The TSM UI is based on a modular set of components with consistent design patterns and styling. Search results are represented as cards. A lot of time was spent designing the search results cards, ensuring a consistent visual language across each of the search channels.




Responsive design


A great deal of care went into ensuring the design looked great and worked well on all devices from mobile phone up to 27 inch desktop display.


Red-lined wireframes to discover breakpoints and hand over design to dev team


User Testing


“I believe in testing designs with users early and often”

TSM was a waterfall project, so I built HTML prototypes to guerrilla test the design before handing over to the dev team. I developed an approach that allowed me to create a testable prototype very quickly while still delivering a high level of fidelity.

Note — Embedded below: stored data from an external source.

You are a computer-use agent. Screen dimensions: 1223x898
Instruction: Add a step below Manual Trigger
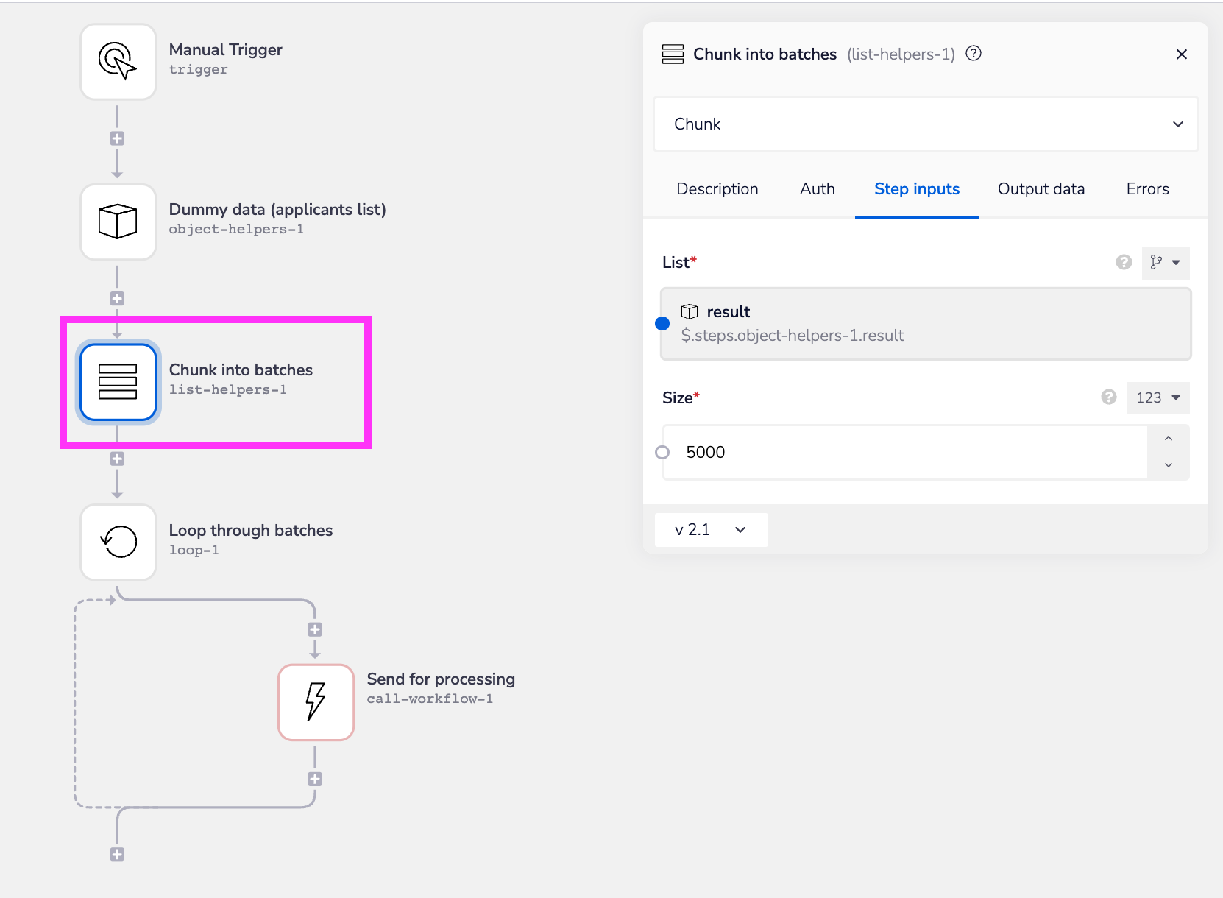point(117,138)
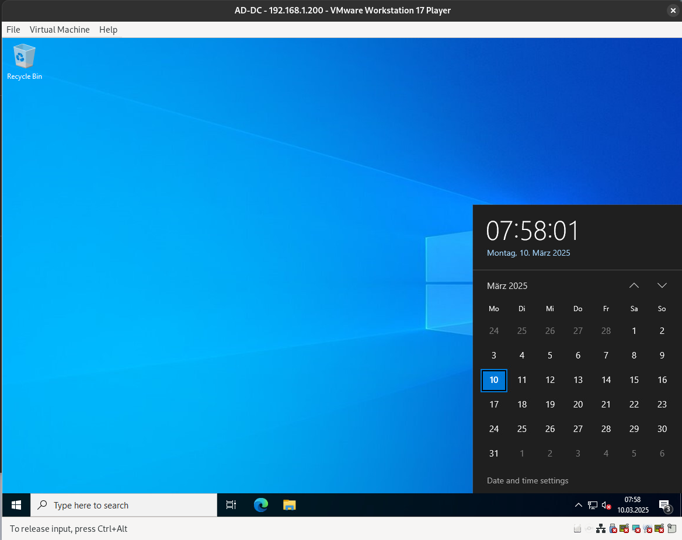
Task: Open Task View from the taskbar
Action: (x=231, y=505)
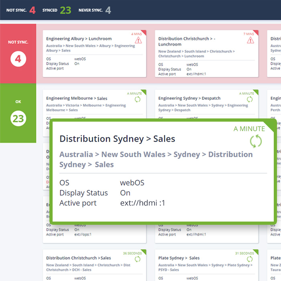
Task: Open Engineering Albury > Lunchroom card title
Action: [x=79, y=39]
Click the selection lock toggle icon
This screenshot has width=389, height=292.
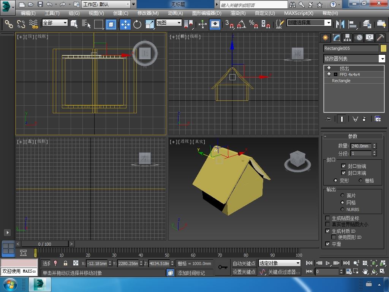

The visual design file was separated into components. Components were exported as separate PNG images and the UI assembled using a simple HTML framework. Transitions between states were prototyped with a few lines of JavaScript.

Check out the 'Holidays' prototype



Team
Wil Lynch – Product Director
Paul Robinson – Creative Director
Giles Perry – Principal UX Designer
Diego Márquez – UI Designer
Ben Ellis – UX Designer, web
Lynsay Pert – UX Designer, mobile app
Alberto Moro – UX Designer, mobile app



Results


  • 13% increase in unique visitors
  • Improved conversion across all channels.

“I delivered a fully responsive user journey, with major improvements to feature set, usability and readability of SEO content.”